Gemäß. § 111 Abs. 1 BAO sind die Abgabenbehörden berechtigt, die Befolgung ihrer auf Grund gesetzlicher Befugnisse getroffenen Anordnungen zur Erbringung von Leistungen, die sich wegen ihrer besonderen Beschaffenheit durch einen dritten nicht bewerkstelligen lassen, durch Verhängung einer Zwangsstrafe zu erzwingen. Bevor eine Zwangsstrafe festgesetzt wird, muss der Verpflichtete gem. § 111 Abs. 2 BAO unter Androhung der Zwangsstrafe mit Setzung einer angemessenen Frist zur Erbringung der von ihm verlangten Leistung aufgefordert werden. Die Aufforderung und die Androhung müssen schriftlich erfolgen, außer wenn Gefahr im Verzug ist. Die einzelne Zwangsstrafe darf den Betrag von € 5.000 nicht übersteigen (§ 111 Abs. 3 BAO).

Zweck einer Zwangsstrafe ist, die Abgabenbehörde bei Erreichung ihrer Verfahrensziele zu unterstützen und die Partei zur Wahrnehmung abgabenrechtlicher Pflichten zu verhalten (vgl. VwGH 9.12.1992, 91/13/0204).

Die Festsetzung der Zwangsstrafe liegt im Ermessen der Abgabenbehörde.

Die Einreichung von Abgabenerklärungen durch den Steuerpflichtigen kann mit Hilfe von Zwangsstrafen erzwungen werden (VwGH 24.5.2007, 2006/15/0366; 28.10.1998, 98/14/0091; 26.1.1998, 97/17/0035). Dies ergibt sich aus § 111 Abs. 1 BAO in Verbindung mit der allgemeinen Offenlegungs- und Wahrheitspflicht im Sinne des § 119 BAO sowie der Verpflichtung zur Einreichung von Abgabenerklärungen gemäß den §§ 133 ff BAO (VwGH 16.11.1993, 89/14/0139).

Im vorliegenden Fall ist die Bw. den Aufforderungen des Finanzamtes, die Steuererklärungen betreffend Umsatzsteuer, Körperschaftsteuer und den dazugehörigen Jahresabschluss für 2008 vorzulegen, nicht innerhalb der von der Behörde festgesetzten Fristen nachgekommen.

Die Verhängung der Zwangsstrafen entsprach somit den hierfür geforderten gesetzlichen Voraussetzungen.

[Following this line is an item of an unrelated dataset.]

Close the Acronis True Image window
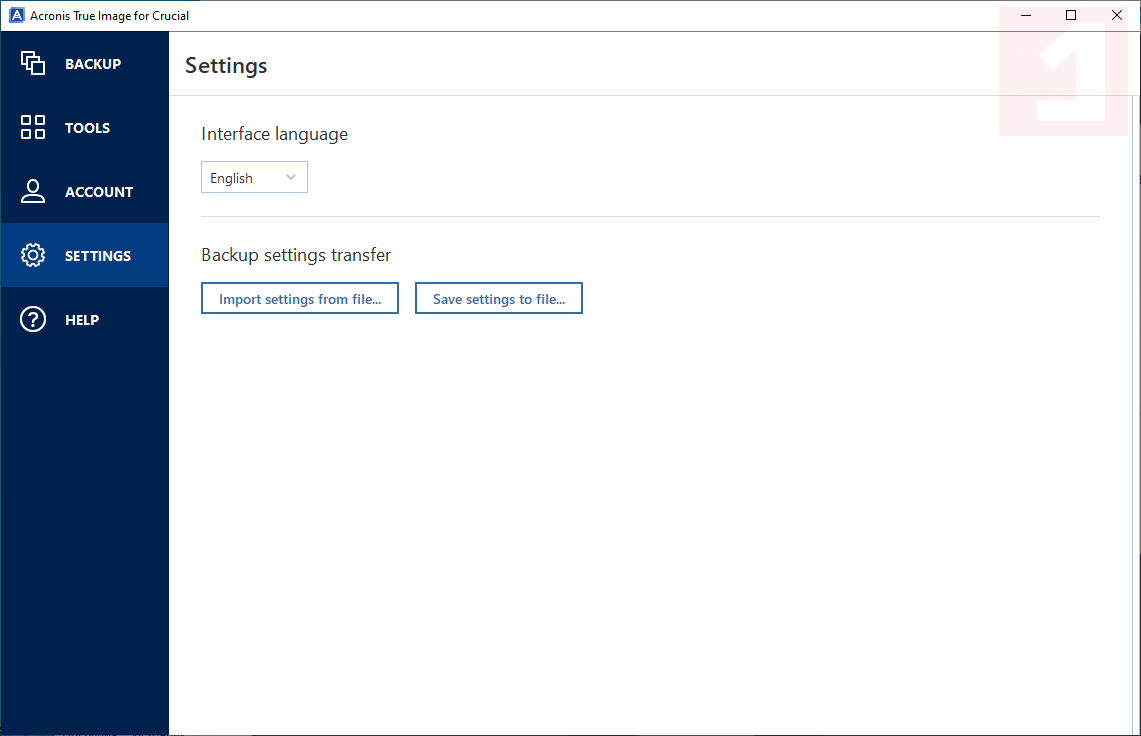1141x736 pixels. point(1117,16)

Die Festsetzung einer Zwangsstrafe liegt sowohl dem Grund als auch der Höhe nach im Ermessen der Abgabenbehörde. Die termingerechte Einreichung von Abgabenerklärungen stellt eine wesentliche Voraussetzung für die Aufrechterhaltung des Arbeitsprogrammes der Finanzämter im Hinblick auf einen geordneten Gang der Verwaltung dar. Daher entspricht die Festsetzung der gegenständlichen Zwangsstrafen dem Gebot der Zweckmäßigkeit.

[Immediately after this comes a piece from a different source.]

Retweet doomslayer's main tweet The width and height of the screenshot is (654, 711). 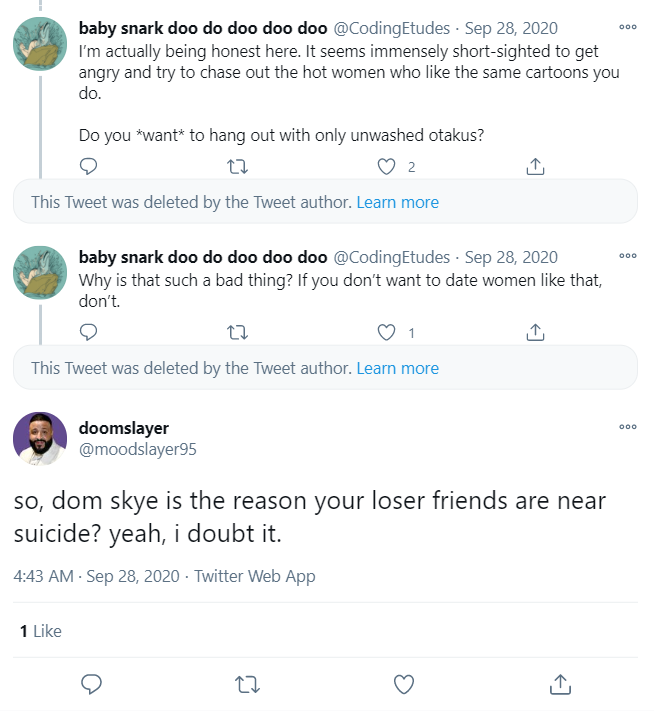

Bei der Höhe der festgesetzten Zwangsstrafen ist aber zu berücksichtigen, dass der Bw. durch die verspätete Einreichung kein finanzieller Vorteil erwachsen ist und die Bw. letztlich doch ihrer Verpflichtung nachgekommen ist. In Anbetracht dessen erscheint eine Festsetzung der Zwangsstrafe vom 12. August 2010 mit € 200 und der Zwangsstrafe vom 7. September 2010 mit € 300 im gegenständlichen Verfahren als angemessen.

Aus den dargestellten Erwägungen war spruchgemäß zu entscheiden.